Only the lines below starting at the one containing "[Drumeții de neuitat: Trasee" and ending at the one containing "România (366, 546)" belong in the answer, each copied exactly.

##### Entries supplied

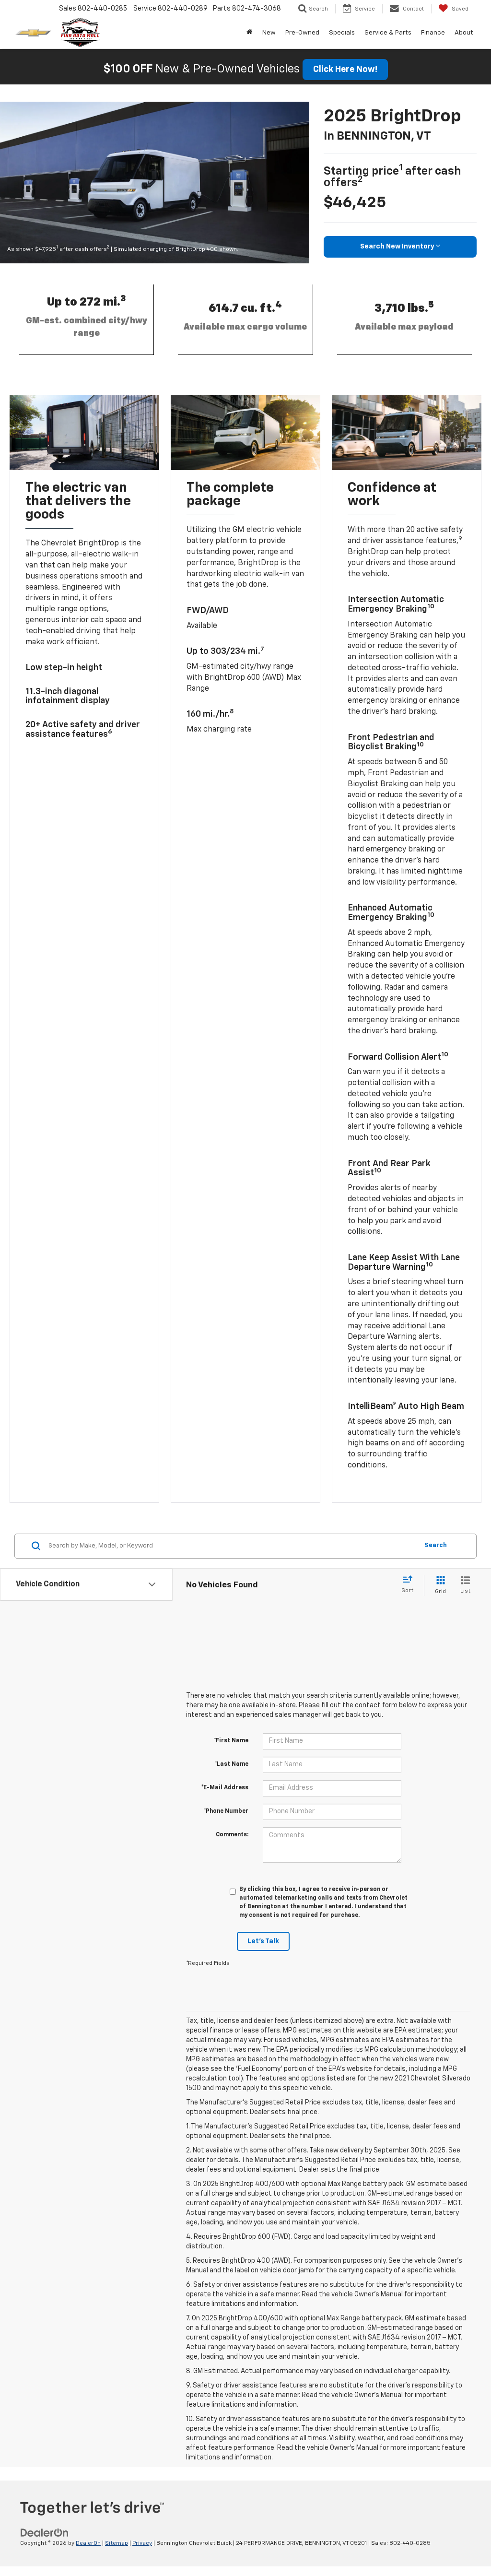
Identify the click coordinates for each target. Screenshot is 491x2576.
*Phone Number (226, 1811)
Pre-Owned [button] (302, 32)
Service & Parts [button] (387, 32)
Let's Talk (263, 1941)
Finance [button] (433, 32)
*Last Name (231, 1764)
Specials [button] (342, 32)
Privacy (142, 2543)
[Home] (249, 32)
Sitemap (116, 2543)
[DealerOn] (44, 2532)
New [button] (269, 32)
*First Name (231, 1741)
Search (435, 1545)
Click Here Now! (345, 69)
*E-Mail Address (224, 1788)
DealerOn (88, 2543)
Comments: (232, 1835)
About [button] (464, 32)
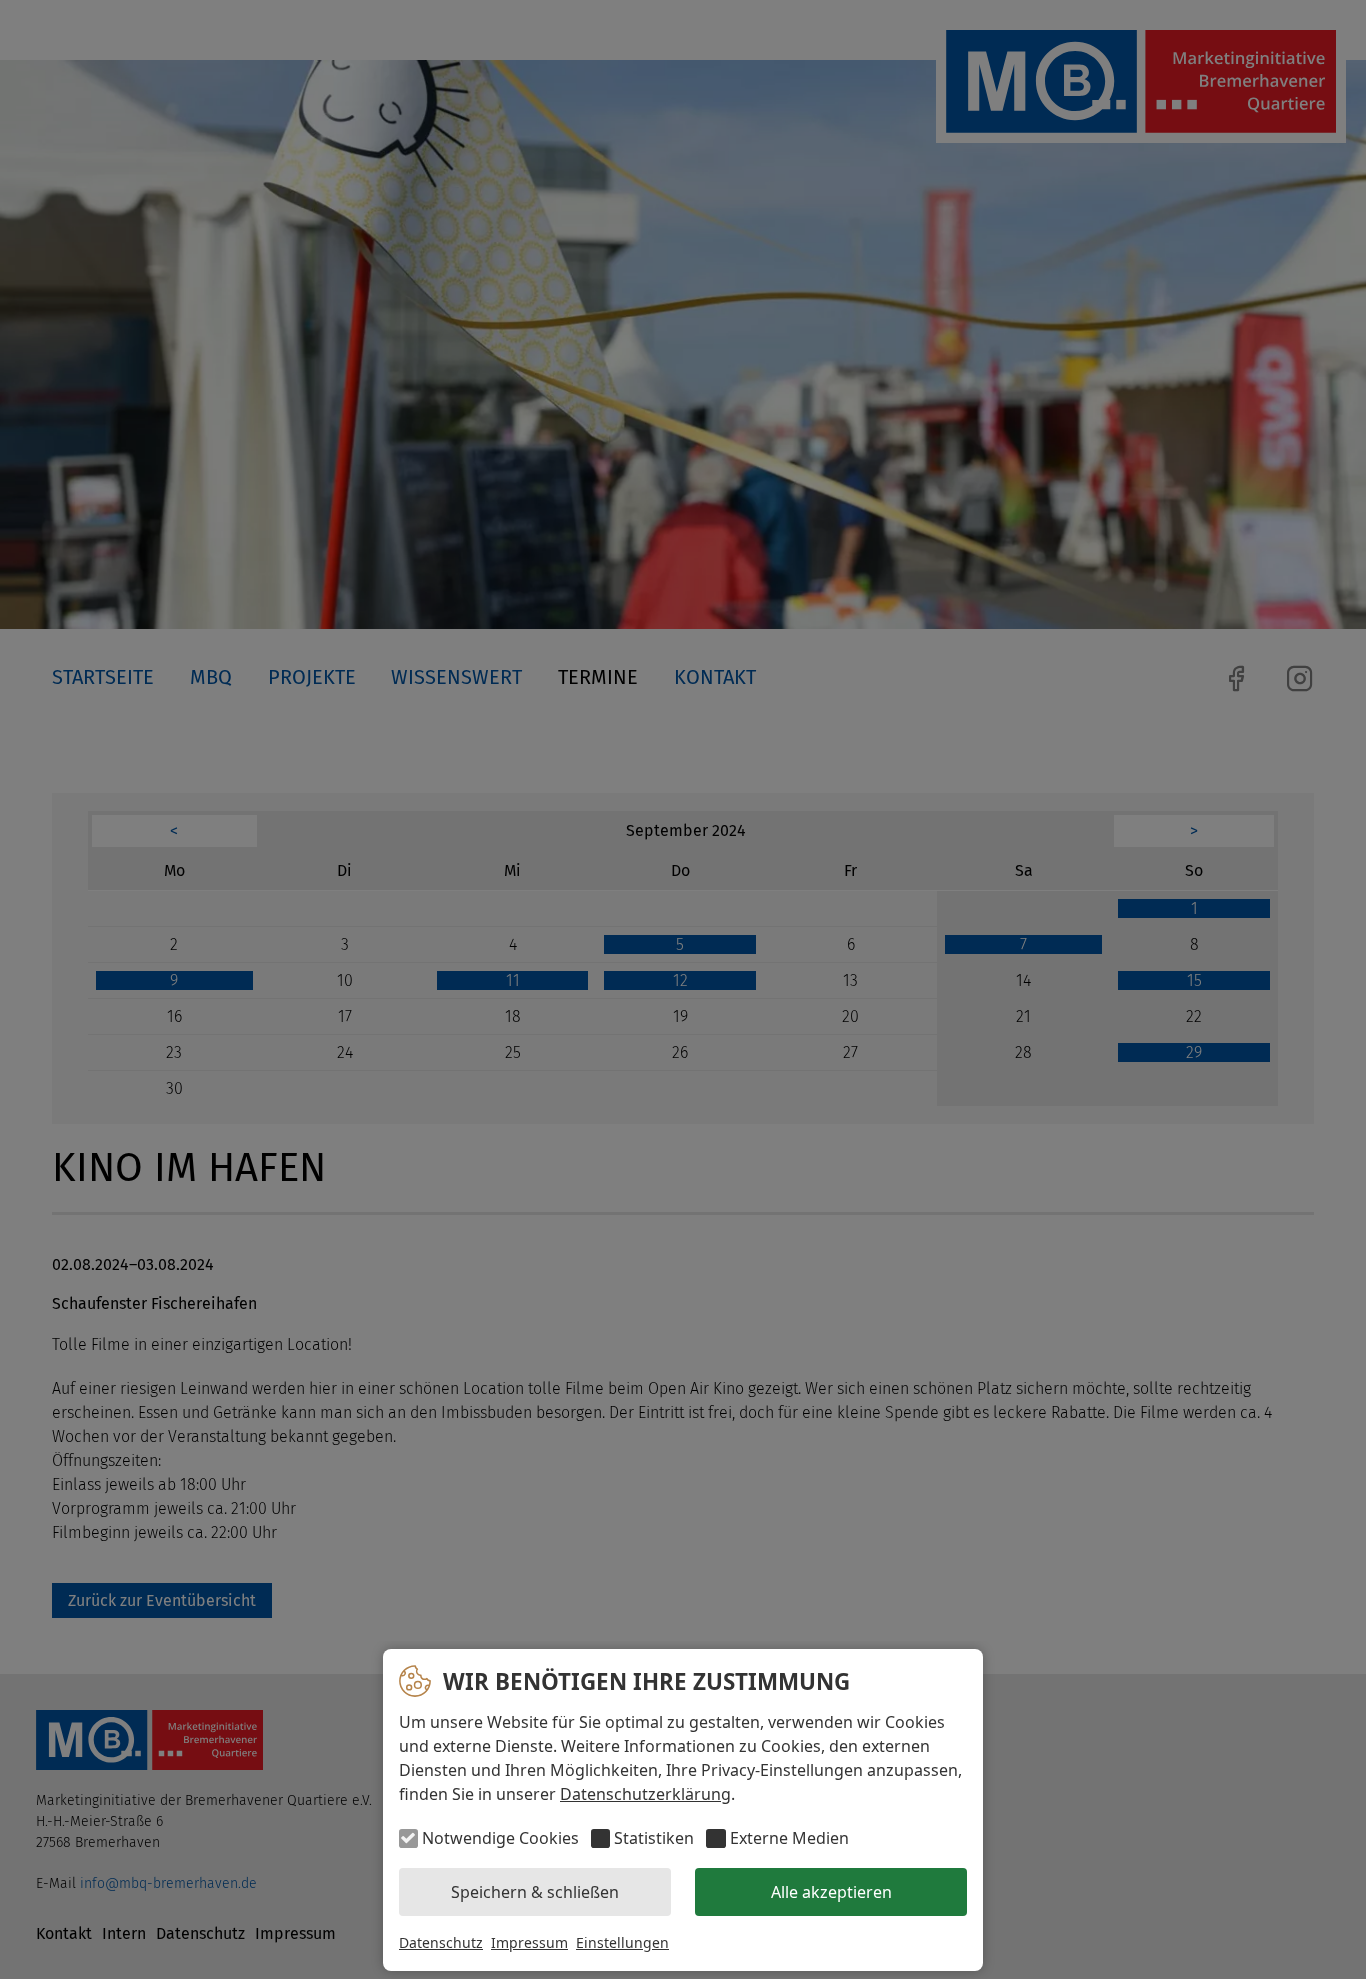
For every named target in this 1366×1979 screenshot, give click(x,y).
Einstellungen (622, 1942)
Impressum (529, 1942)
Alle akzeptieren (831, 1892)
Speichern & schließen (535, 1892)
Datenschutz (441, 1942)
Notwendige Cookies (500, 1838)
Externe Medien (789, 1838)
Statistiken (654, 1838)
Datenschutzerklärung (645, 1794)
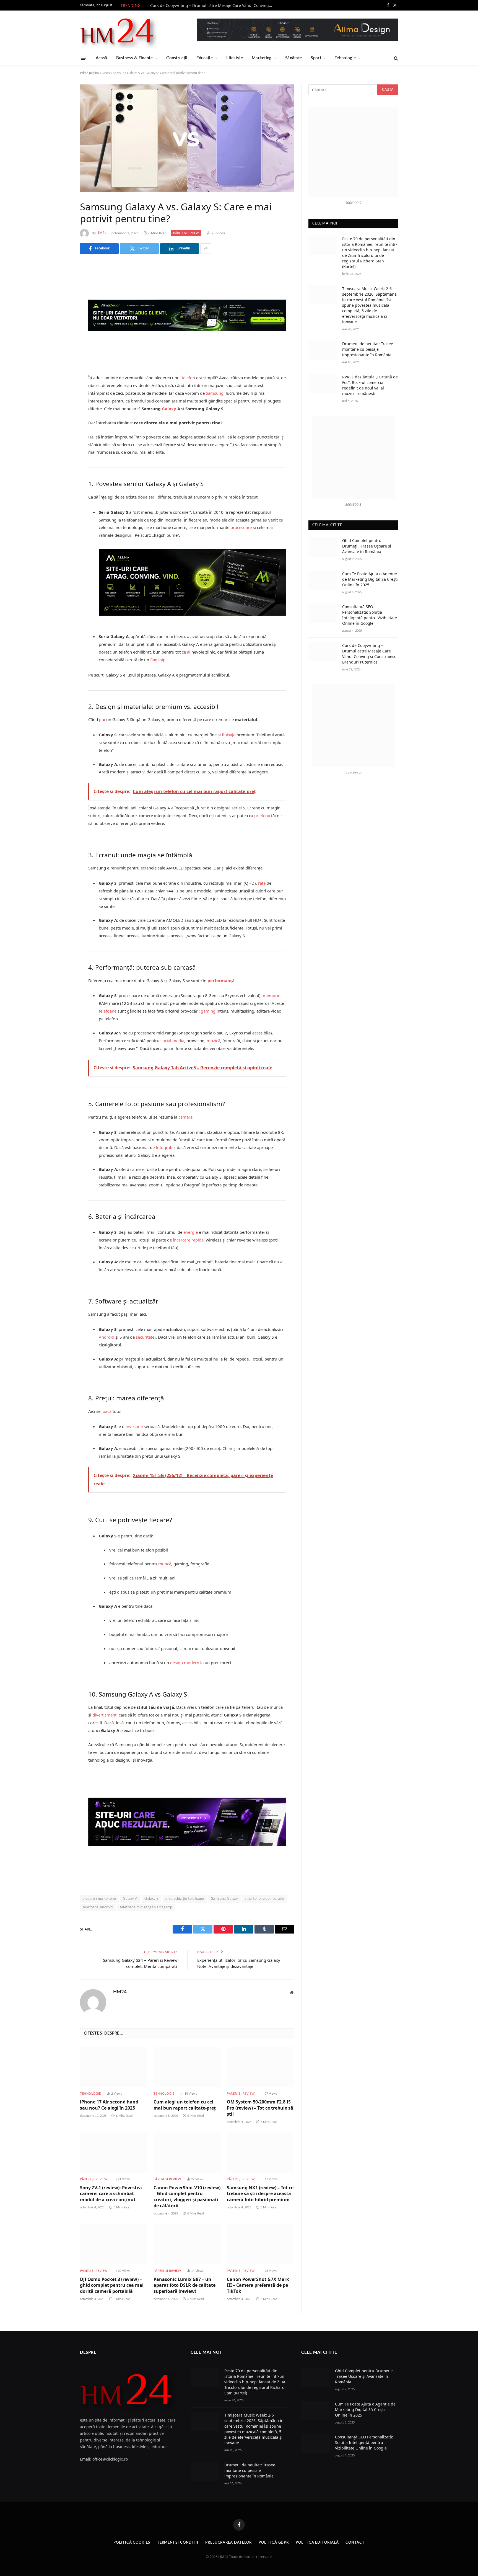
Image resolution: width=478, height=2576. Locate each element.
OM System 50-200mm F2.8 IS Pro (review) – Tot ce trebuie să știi (260, 2108)
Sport (316, 58)
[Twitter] (60, 303)
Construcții (176, 58)
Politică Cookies (131, 2542)
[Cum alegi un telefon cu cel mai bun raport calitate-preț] (187, 2067)
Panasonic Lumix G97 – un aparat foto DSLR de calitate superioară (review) (184, 2285)
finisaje (228, 734)
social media (172, 1040)
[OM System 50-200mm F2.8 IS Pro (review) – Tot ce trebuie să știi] (260, 2067)
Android (106, 1337)
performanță (221, 980)
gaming (208, 1011)
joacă (106, 1411)
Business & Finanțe (134, 58)
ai (188, 652)
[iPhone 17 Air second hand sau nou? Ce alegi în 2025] (113, 2067)
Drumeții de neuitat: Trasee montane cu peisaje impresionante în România (367, 349)
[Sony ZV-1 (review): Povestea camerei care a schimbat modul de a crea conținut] (113, 2153)
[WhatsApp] (60, 359)
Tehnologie (345, 58)
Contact (354, 2542)
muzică (213, 1040)
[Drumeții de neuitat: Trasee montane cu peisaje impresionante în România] (322, 350)
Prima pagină (89, 72)
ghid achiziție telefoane (184, 1899)
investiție (134, 1426)
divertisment (104, 1715)
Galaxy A (130, 1899)
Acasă (101, 58)
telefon (188, 377)
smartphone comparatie (264, 1899)
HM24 (101, 233)
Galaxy (169, 408)
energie (190, 1232)
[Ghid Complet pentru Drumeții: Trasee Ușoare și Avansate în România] (322, 546)
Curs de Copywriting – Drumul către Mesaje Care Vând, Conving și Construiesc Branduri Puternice (212, 5)
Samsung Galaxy (224, 1899)
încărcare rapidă (188, 1240)
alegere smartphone (99, 1899)
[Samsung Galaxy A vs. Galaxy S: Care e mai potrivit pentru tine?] (187, 138)
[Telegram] (60, 345)
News (106, 72)
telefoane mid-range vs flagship (146, 1907)
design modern (184, 1662)
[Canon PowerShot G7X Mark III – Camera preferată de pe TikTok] (260, 2244)
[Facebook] (60, 289)
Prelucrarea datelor (228, 2542)
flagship (157, 659)
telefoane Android (98, 1907)
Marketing (262, 58)
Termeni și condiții (177, 2542)
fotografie (165, 1147)
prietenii (262, 815)
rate (262, 883)
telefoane (107, 1011)
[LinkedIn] (60, 317)
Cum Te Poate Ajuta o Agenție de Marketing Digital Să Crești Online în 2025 (370, 579)
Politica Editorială (317, 2542)
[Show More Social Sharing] (205, 248)
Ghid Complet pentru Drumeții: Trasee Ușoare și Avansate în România (366, 546)
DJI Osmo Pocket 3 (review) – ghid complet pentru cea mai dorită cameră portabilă (112, 2285)
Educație (204, 58)
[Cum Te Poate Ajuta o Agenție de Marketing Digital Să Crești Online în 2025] (322, 580)
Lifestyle (234, 58)
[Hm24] (118, 31)
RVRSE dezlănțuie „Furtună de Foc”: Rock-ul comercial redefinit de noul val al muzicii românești (370, 385)
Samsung (215, 393)
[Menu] (83, 58)
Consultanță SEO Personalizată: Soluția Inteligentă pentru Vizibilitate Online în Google (369, 615)
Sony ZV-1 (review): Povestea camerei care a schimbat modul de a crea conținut (111, 2194)
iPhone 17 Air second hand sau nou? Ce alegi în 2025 (109, 2105)
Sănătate (293, 58)
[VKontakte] (60, 331)
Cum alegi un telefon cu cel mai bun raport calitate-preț (185, 2105)
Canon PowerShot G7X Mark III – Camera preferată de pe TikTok (258, 2285)
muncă (164, 1563)
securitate (145, 1337)
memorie (271, 995)
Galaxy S (151, 1899)
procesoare (241, 527)
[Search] (395, 58)
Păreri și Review (186, 233)
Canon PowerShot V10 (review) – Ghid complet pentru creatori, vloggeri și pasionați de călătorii (187, 2197)
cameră (185, 1117)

##########

• [Response to this exercise]
[Drumeții de neuitat: Trasee montane cu peisaje impresionante în România] (322, 350)
Prima pagină (89, 72)
ghid achiziție telefoane (184, 1899)
investiție (134, 1426)
divertisment (104, 1715)
Galaxy A (130, 1899)
Acasă (101, 58)
telefon (188, 377)
smartphone comparatie (264, 1899)
HM24 (101, 233)
Galaxy (169, 408)
energie (190, 1232)
[Ghid Complet pentru Drumeții: Trasee Ușoare și Avansate în România] (322, 546)
Curs de Copywriting – Drumul către Mesaje Care Vând, Conving și Construiesc Branduri Puternice (212, 5)
Samsung Galaxy (224, 1899)
încărcare rapidă (188, 1240)
alegere smartphone (99, 1899)
[Samsung Galaxy A vs. Galaxy S: Care e mai potrivit pentru tine?] (187, 138)
[Telegram] (60, 345)
News (106, 72)
telefoane mid-range vs flagship (146, 1907)
design modern (184, 1662)
[Canon PowerShot G7X Mark III – Camera preferată de pe TikTok] (260, 2244)
[Facebook] (60, 289)
Prelucrarea datelor (228, 2542)
flagship (157, 659)
telefoane Android (98, 1907)
Marketing (262, 58)
Termeni și condiții (177, 2542)
fotografie (165, 1147)
prietenii (262, 815)
rate (262, 883)
telefoane (107, 1011)
[LinkedIn] (60, 317)
Cum Te Poate Ajuta o Agenție de Marketing Digital Să Crești Online în 2025 (370, 579)
Politica Editorială (317, 2542)
[Show More Social Sharing] (205, 248)
Ghid Complet pentru Drumeții: Trasee Ușoare și Avansate în România (366, 546)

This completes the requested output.